Tencent has launched ArtifactsBench, a new benchmark designed to address the shortcomings in evaluating creative AI models. Many users have experienced frustration when asking AI to create simple applications like webpages or charts, only to be met with solutions that function but are visually unappealing.
Examples include improperly placed buttons, clashing colors, or awkward animations. This scenario underscores a significant challenge in AI development: teaching machines to have a sense of good taste.
Traditionally, AI models have been evaluated based on their ability to produce functionally correct code. However, these evaluations often overlook the visual quality and interactive elements that contribute to modern user experiences.
ArtifactsBench seeks to remedy this gap by serving as an automated critic of AI-generated code. The process begins with AI tackling creative tasks from a library of over 1,800 challenges, which range from developing data visualizations to creating interactive mini-games.

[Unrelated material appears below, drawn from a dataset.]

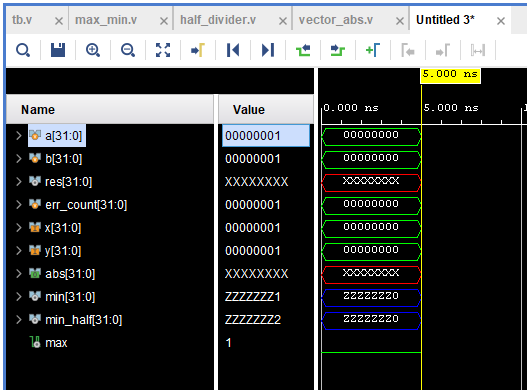
Task: Zoom in on the waveform
Action: point(93,50)
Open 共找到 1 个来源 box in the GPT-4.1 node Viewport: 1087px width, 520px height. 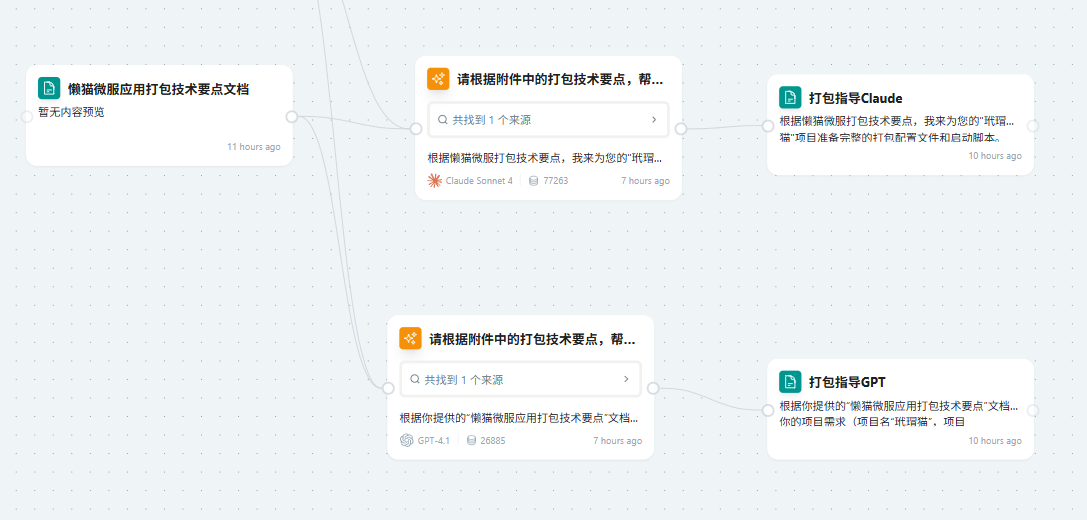click(x=521, y=379)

Once the AI produces the code, ArtifactsBench automatically runs it in a secure environment and captures screenshots over time to observe how the application behaves. This includes monitoring animations and feedback during user interactions.
After gathering evidence from the original request, the AI’s code, and the visual outputs, a Multimodal LLM (MLLM) acts as the judge. Unlike human reviewers, this system employs a detailed checklist to evaluate ten different metrics, ensuring a fair, consistent, and thorough assessment of functionality, user experience, and aesthetic quality.
The benchmark’s automated judging system has proven to perform impressively, achieving a 94.4% consistency rate when compared to human evaluations on WebDev Arena. Notably, ArtifactsBench revealed that generalist models often outperformed specialized coding AIs in creative tasks, likely because these general models possess a more integrated skill set that encompasses coding, design aesthetics, and reasoning.
Ultimately, Tencent aims for ArtifactsBench to provide a reliable measure of AI’s ability to create engaging and user-friendly applications.